Docker-in-Docker Using Sidecars¶
An application of sidecars is to implement Docker-in-Docker (DIND). DIND is useful when you want to run Docker commands from inside a container. For example, you may want to build and push a container image from inside your build container. In the following example, we use the docker:dind
image to run a Docker daemon in a sidecar and give the main container access to the daemon.

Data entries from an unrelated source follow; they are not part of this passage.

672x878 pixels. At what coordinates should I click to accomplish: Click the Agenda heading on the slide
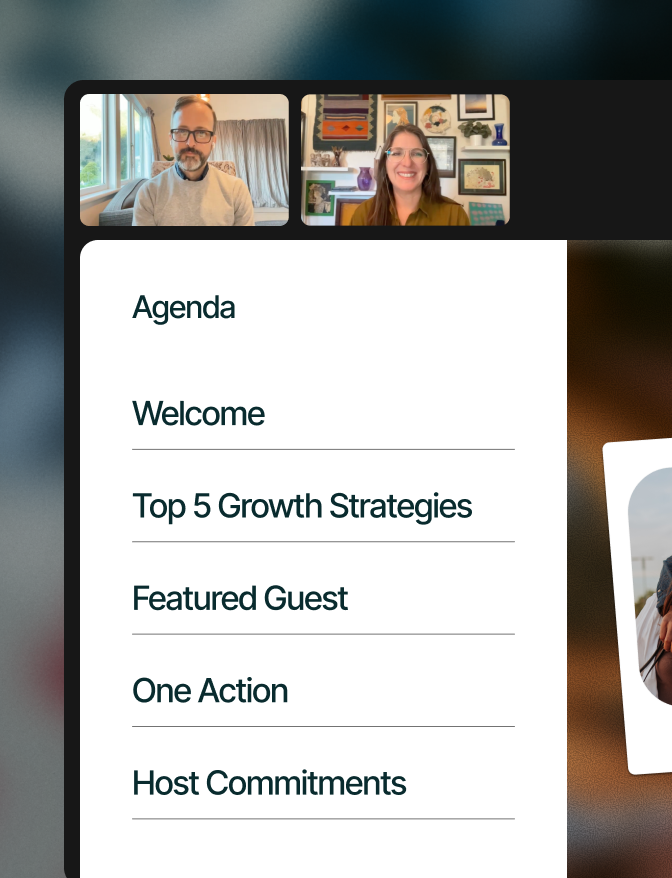(x=184, y=308)
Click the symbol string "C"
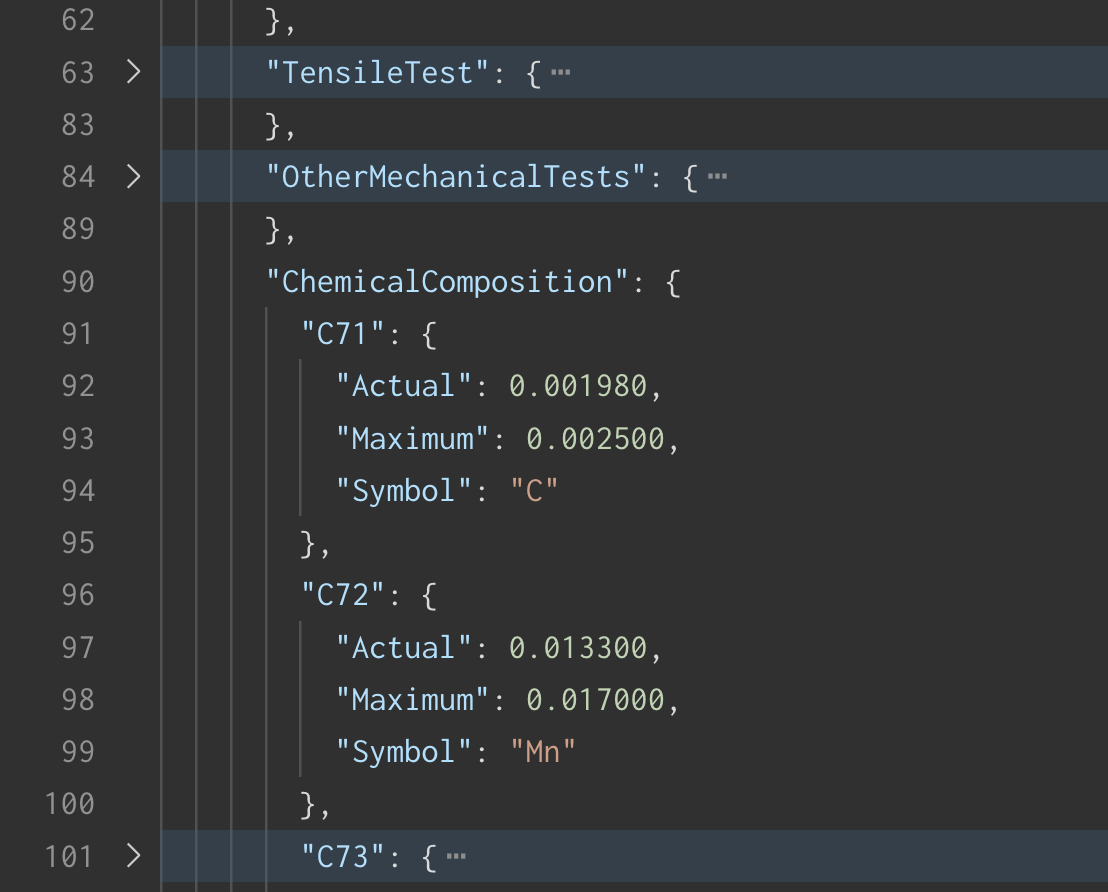Screen dimensions: 1108x892 [x=534, y=491]
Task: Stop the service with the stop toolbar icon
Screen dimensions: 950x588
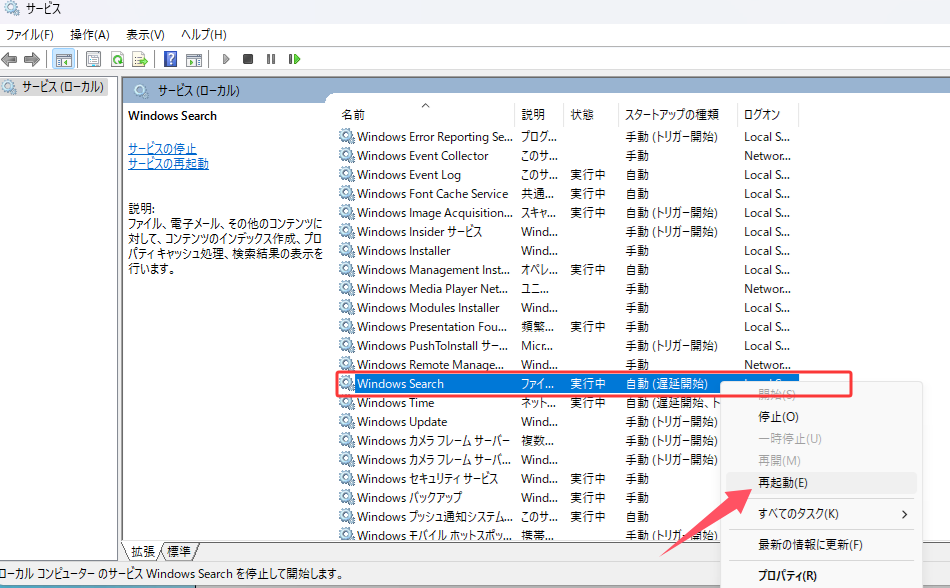Action: tap(246, 58)
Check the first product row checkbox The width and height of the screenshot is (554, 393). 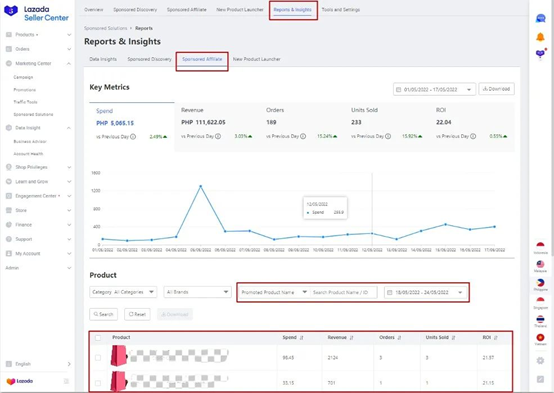98,358
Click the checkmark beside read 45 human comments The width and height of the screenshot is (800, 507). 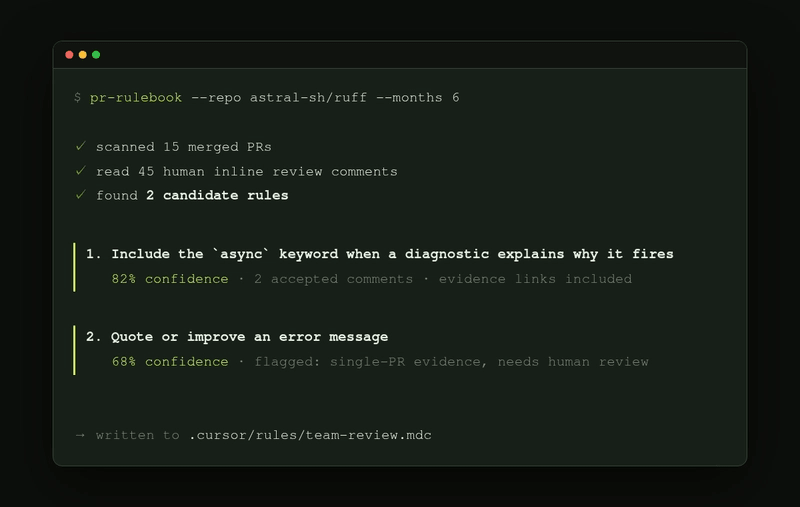point(81,171)
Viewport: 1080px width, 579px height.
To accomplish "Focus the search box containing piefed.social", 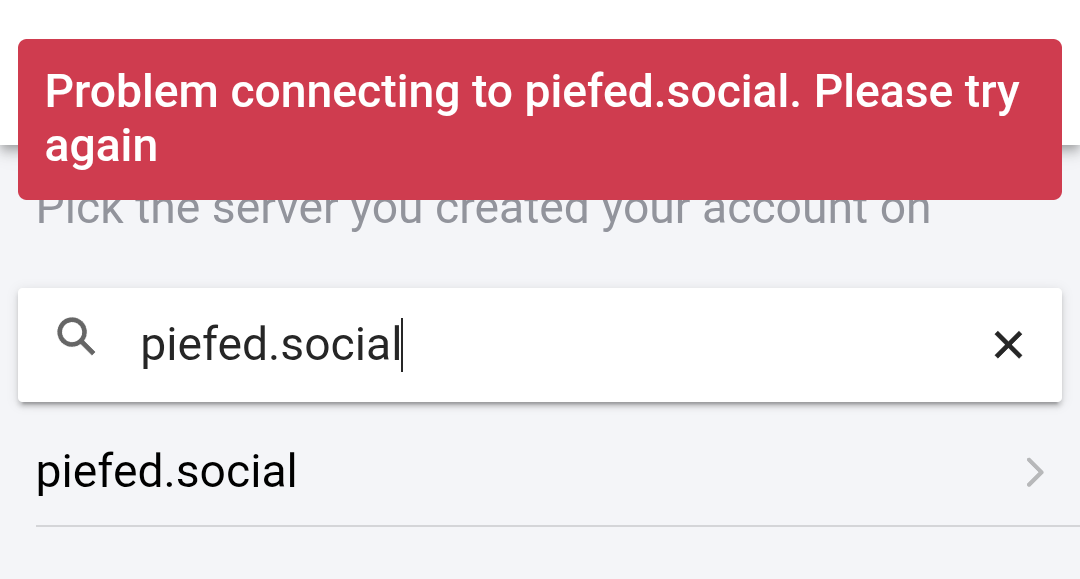I will [x=540, y=345].
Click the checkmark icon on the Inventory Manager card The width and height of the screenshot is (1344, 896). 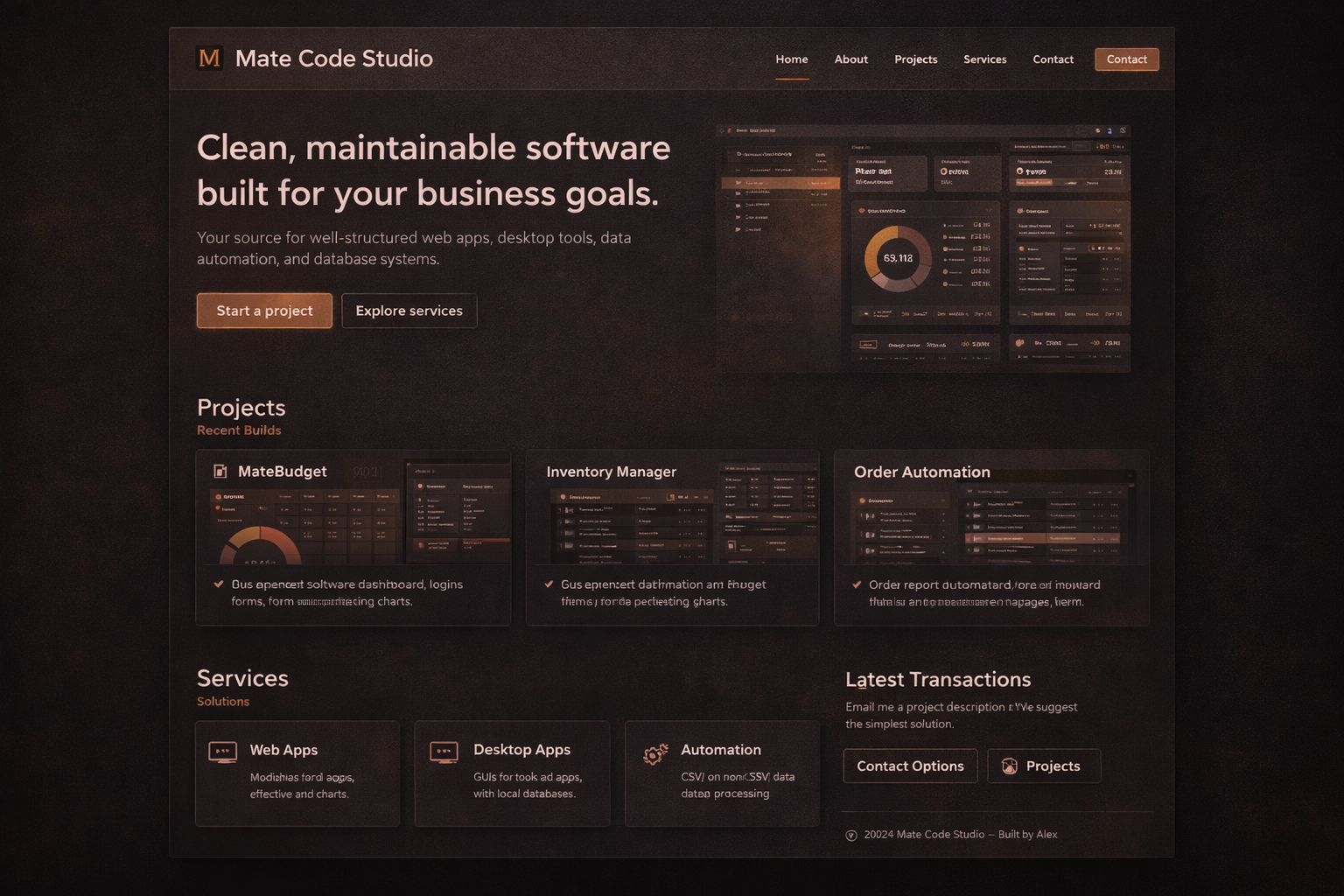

apiVersion: argoproj.io/v1alpha1
kind: Workflow
metadata:
generateName: sidecar-dind-
spec:
entrypoint: dind-sidecar-example
templates:
- name: dind-sidecar-example
container:
image: docker:19.03.13
command: [sh, -c]
args: ["until docker ps; do sleep 3; done; docker run --rm debian:latest cat /etc/os-release"]
env:
- name: DOCKER_HOST # the docker daemon can be access on the standard port on localhost
value: 127.0.0.1
sidecars:
- name: dind
image: docker:19.03.13-dind # Docker already provides an image for running a Docker daemon
command: [dockerd-entrypoint.sh]
env:
- name: DOCKER_TLS_CERTDIR # Docker TLS env config
value: ""
securityContext:
privileged: true # the Docker daemon can only run in a privileged container
# mirrorVolumeMounts will mount the same volumes specified in the main container
# to the sidecar (including artifacts), at the same mountPaths. This enables
# dind daemon to (partially) see the same filesystem as the main container in
# order to use features such as docker volume binding.